### WHAT THE TASK ASKS:
Spot each line in the records below where the word "agent" occurs, then copy it.

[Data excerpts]
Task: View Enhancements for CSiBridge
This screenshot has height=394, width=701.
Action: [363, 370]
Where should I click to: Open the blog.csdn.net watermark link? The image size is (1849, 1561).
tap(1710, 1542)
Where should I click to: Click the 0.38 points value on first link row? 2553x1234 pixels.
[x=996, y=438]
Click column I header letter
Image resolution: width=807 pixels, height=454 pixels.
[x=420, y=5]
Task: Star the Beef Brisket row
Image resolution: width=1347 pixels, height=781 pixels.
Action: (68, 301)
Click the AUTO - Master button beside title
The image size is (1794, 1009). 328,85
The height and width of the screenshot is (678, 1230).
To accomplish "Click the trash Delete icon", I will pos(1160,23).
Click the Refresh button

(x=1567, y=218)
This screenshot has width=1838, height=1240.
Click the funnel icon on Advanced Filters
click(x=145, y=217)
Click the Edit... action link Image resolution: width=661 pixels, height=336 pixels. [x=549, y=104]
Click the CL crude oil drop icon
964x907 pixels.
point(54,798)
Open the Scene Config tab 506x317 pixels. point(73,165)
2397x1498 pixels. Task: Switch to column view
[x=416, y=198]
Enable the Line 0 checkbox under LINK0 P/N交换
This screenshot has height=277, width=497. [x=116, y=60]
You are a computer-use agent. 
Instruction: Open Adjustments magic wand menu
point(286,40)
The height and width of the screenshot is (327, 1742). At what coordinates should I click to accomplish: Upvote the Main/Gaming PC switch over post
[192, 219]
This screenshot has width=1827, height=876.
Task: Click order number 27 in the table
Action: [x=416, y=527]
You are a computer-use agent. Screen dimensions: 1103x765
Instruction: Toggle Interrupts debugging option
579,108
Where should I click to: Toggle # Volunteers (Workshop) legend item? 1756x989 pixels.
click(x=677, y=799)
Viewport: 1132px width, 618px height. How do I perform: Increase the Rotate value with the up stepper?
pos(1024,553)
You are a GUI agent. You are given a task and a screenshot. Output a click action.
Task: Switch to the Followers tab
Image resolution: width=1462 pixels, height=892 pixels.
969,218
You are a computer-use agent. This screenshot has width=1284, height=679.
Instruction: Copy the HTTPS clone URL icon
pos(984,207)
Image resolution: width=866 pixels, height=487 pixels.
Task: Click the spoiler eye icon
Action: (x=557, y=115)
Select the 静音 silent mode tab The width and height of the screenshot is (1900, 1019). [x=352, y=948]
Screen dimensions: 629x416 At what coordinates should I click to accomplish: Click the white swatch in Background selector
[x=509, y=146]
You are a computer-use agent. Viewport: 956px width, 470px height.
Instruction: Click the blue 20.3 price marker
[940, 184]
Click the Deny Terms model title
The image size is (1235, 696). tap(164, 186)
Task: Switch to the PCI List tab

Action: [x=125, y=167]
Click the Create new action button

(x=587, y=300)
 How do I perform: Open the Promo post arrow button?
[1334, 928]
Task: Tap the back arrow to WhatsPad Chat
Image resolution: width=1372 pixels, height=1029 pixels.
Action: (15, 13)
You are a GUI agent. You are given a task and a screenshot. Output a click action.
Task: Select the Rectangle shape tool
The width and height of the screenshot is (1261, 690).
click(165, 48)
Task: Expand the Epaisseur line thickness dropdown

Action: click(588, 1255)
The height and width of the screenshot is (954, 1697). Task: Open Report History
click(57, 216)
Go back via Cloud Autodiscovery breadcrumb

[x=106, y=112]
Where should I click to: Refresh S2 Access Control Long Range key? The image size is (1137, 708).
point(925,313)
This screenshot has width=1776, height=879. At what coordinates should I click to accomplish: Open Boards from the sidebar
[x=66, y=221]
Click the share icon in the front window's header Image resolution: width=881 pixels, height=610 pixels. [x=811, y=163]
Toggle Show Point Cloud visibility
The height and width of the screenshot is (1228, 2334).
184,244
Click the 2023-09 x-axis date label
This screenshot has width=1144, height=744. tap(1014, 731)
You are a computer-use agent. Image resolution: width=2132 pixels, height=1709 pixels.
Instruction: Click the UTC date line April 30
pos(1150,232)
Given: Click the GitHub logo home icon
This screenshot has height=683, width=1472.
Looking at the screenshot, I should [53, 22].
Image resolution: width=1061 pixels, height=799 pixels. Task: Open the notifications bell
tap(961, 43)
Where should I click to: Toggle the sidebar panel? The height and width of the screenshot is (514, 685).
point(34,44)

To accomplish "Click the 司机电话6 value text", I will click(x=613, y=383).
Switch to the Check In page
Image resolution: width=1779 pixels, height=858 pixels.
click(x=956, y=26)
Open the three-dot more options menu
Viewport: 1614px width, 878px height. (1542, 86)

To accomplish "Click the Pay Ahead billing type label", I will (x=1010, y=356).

### RESPONSE AREA:
You are a computer-use agent. 
You are a computer-use agent. Screen dimensions: 1103x765
You are a GUI agent. You are given a task and a screenshot. Output a click action.
You are a computer-use agent. This screenshot has width=1284, height=679.
You are a computer-use agent. Viewport: 956px width, 470px height.
You are a GUI agent. You are given a task and a screenshot. Output a click action.
You are a computer-use agent. Image resolution: width=2132 pixels, height=1709 pixels.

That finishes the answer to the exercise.